Return each of the rows below word for word, keeping every line the same as it appears.

====== RECORDS TO USE

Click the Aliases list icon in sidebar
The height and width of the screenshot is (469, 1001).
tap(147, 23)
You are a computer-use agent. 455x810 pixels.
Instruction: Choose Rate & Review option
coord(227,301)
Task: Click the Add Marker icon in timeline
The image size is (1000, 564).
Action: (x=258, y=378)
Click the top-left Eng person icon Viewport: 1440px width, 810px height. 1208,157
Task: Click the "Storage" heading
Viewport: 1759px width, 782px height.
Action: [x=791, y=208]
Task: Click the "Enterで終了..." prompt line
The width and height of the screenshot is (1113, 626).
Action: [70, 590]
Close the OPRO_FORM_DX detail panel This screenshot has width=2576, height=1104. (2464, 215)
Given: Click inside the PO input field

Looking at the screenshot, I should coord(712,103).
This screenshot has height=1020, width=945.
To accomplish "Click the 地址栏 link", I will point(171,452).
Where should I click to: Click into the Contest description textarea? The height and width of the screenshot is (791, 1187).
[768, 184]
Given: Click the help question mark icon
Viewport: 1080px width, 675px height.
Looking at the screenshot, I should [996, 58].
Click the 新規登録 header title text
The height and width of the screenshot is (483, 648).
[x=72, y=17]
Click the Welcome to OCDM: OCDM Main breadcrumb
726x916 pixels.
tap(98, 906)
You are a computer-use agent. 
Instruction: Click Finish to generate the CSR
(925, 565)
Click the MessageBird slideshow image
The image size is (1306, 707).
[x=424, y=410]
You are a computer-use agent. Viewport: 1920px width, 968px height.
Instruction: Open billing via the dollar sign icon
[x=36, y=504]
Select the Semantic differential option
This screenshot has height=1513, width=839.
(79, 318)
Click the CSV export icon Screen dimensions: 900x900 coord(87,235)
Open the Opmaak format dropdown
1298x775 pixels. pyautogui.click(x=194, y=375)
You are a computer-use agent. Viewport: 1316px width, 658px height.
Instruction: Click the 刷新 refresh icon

============

• EXERCISE SOLUTION
Click the Aliases list icon in sidebar
The height and width of the screenshot is (469, 1001).
tap(147, 23)
You are a computer-use agent. 455x810 pixels.
Instruction: Choose Rate & Review option
coord(227,301)
Task: Click the Add Marker icon in timeline
The image size is (1000, 564).
Action: (x=258, y=378)
Click the top-left Eng person icon Viewport: 1440px width, 810px height. 1208,157
Task: Click the "Storage" heading
Viewport: 1759px width, 782px height.
Action: [x=791, y=208]
Task: Click the "Enterで終了..." prompt line
The width and height of the screenshot is (1113, 626).
Action: [70, 590]
Close the OPRO_FORM_DX detail panel This screenshot has width=2576, height=1104. (2464, 215)
Given: Click inside the PO input field

Looking at the screenshot, I should coord(712,103).
This screenshot has height=1020, width=945.
To accomplish "Click the 地址栏 link", I will point(171,452).
Where should I click to: Click into the Contest description textarea? The height and width of the screenshot is (791, 1187).
[768, 184]
Given: Click the help question mark icon
Viewport: 1080px width, 675px height.
Looking at the screenshot, I should [996, 58].
Click the 新規登録 header title text
The height and width of the screenshot is (483, 648).
[x=72, y=17]
Click the Welcome to OCDM: OCDM Main breadcrumb
726x916 pixels.
tap(98, 906)
You are a computer-use agent. 
Instruction: Click Finish to generate the CSR
(925, 565)
Click the MessageBird slideshow image
The image size is (1306, 707).
[x=424, y=410]
You are a computer-use agent. Viewport: 1920px width, 968px height.
Instruction: Open billing via the dollar sign icon
[x=36, y=504]
Select the Semantic differential option
This screenshot has height=1513, width=839.
(79, 318)
Click the CSV export icon Screen dimensions: 900x900 coord(87,235)
Open the Opmaak format dropdown
1298x775 pixels. pyautogui.click(x=194, y=375)
You are a computer-use agent. Viewport: 1316px width, 658px height.
Instruction: Click the 刷新 refresh icon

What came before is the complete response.